Recent decades have seen an increasing interest in the fundamentally narrative and rhetorical structure of urban planning. Urban districts take shape based on words as much as on concrete. Narrative elements such as rhetorical figures, storylines and plot structures are relevant not only for the way in which a particular planned area is presented to the general public or framed within local policy discourse, but also for the way in which larger visions of an urban future translate into concrete developments within the built environment.

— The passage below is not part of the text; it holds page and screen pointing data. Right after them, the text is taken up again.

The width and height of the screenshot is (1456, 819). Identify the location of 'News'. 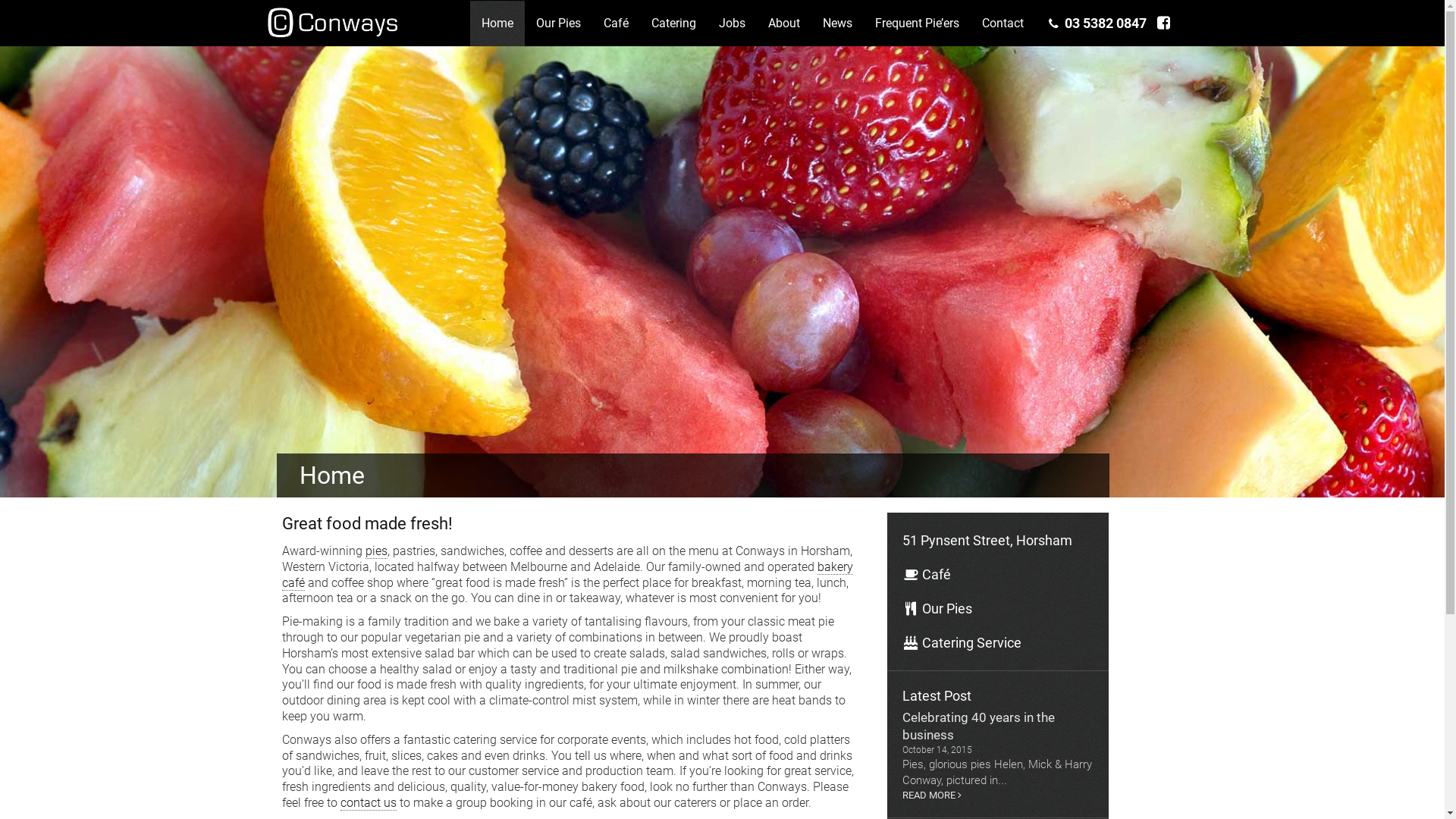
(836, 23).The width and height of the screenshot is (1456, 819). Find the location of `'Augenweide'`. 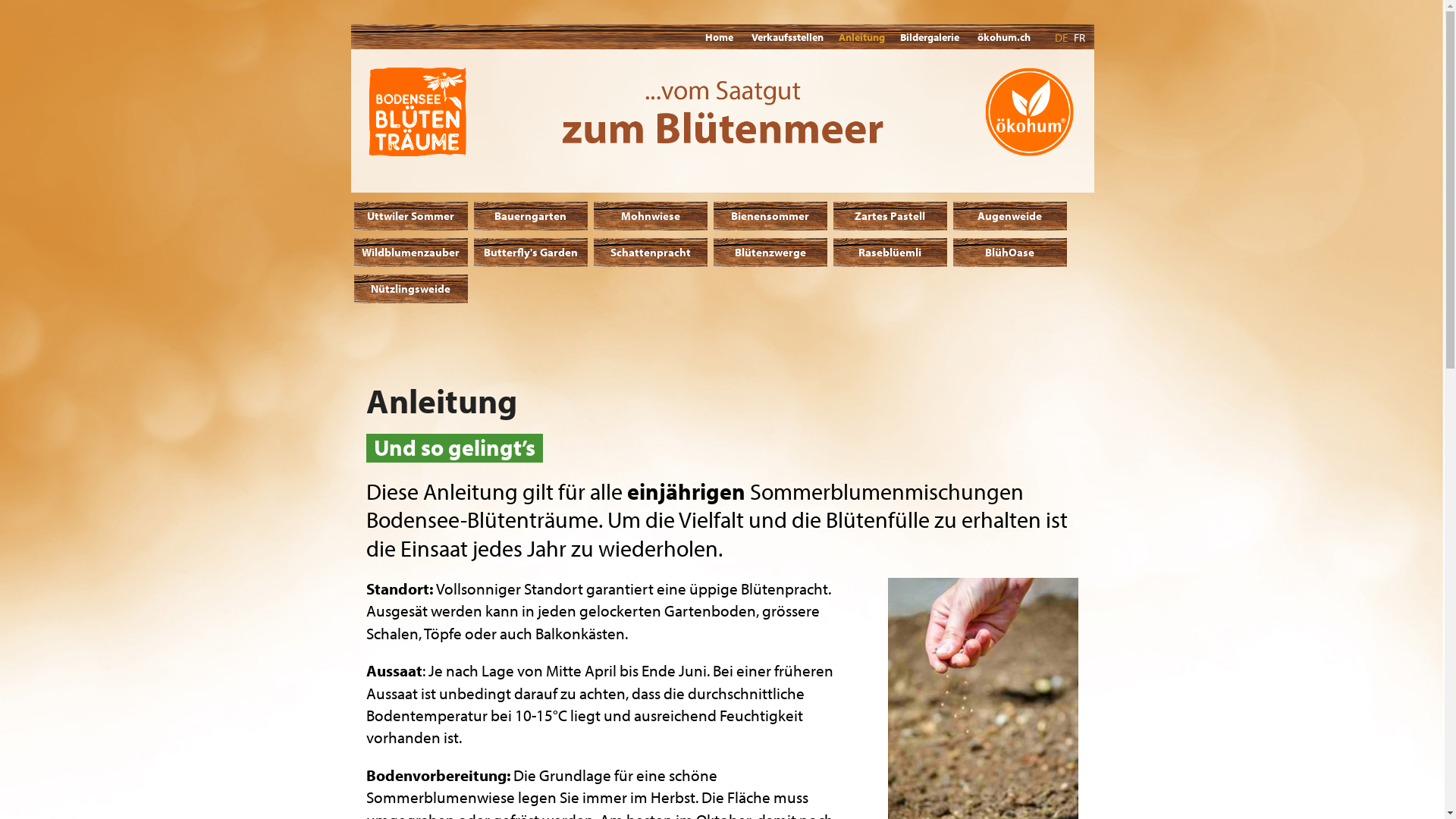

'Augenweide' is located at coordinates (952, 216).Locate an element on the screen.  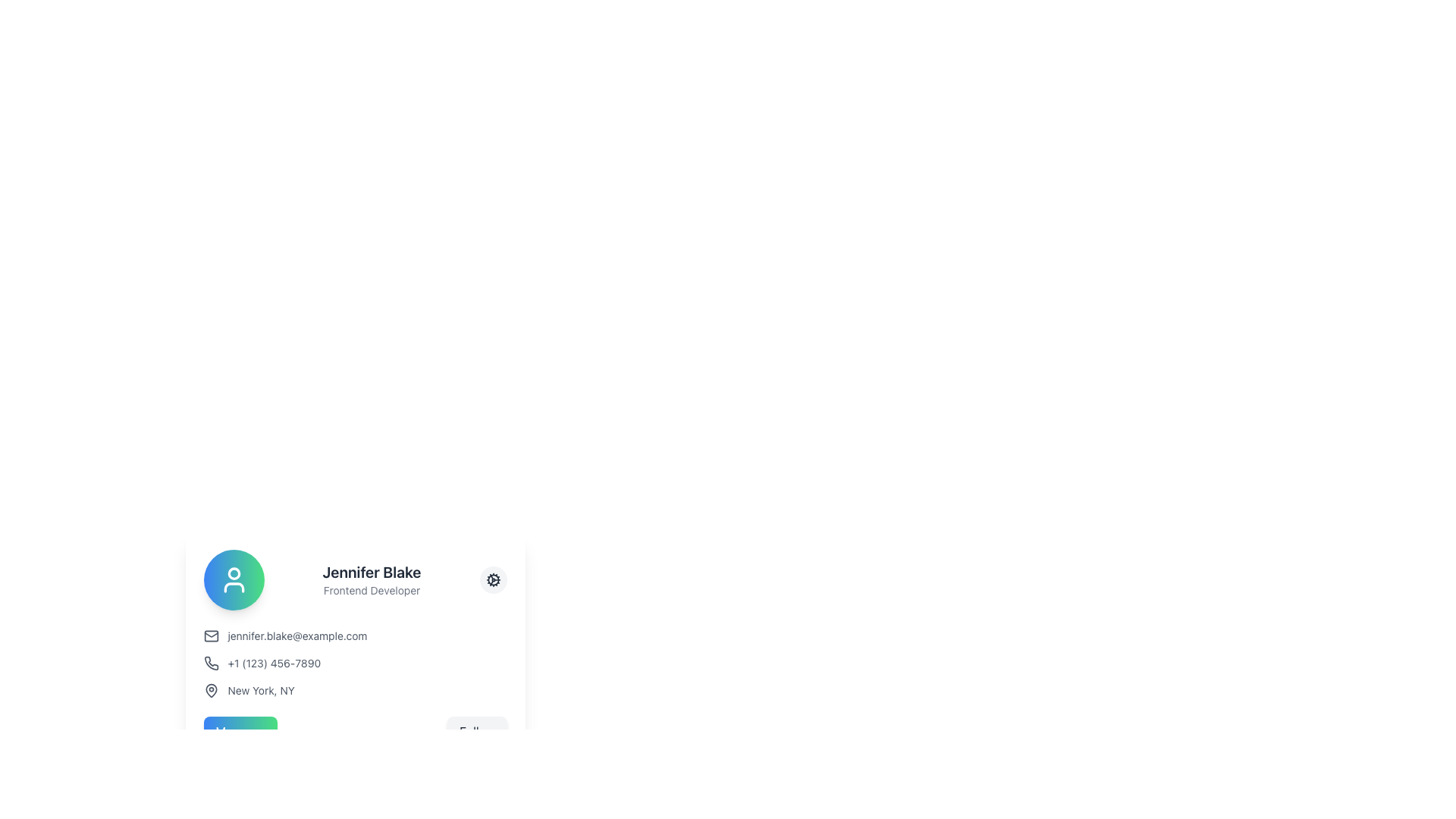
the text label displaying the email address, which is styled in a smaller gray font and located next to an envelope icon in the profile section is located at coordinates (354, 636).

This paper will examine the planning of Kalasatama (Helsinki), an ongoing case of urban regeneration, by applying methods and concepts from narrative and literary theory to the analysis of planning documents, marketing, and media narratives. A key concern will be the manner in which planning documents “emplot” a new area, both literally singling out an area within a geographical setting, and framing the development within a “plot”, a story with a specific dynamics and morality. Character, plot and metaphor will constitute the key narrative concepts. This paper will draw on the burgeoning field of narrative planning theory, with the specific aim to make concepts from narrative and literary theory more compatible with existing theoretical frameworks from planning theory.

Off to Tampere!

Excited to take up a new job at the University of Tampere, where I will hold a one-year position as university lecturer of comparative literature at the School of Language, Translation and Literary Studies (LTL).

Literary studies at Tampere has an ongoing interest in the study of narrative (broadly understood) and a research group specifically working with spatial thematics, which means I will be able to continue my ongoing work on narratives in spatial planning and urban literary studies.

Also very much looking forward to the possibilities of cooperation with the Tampere University of Technology (School of Architecture, in particular)!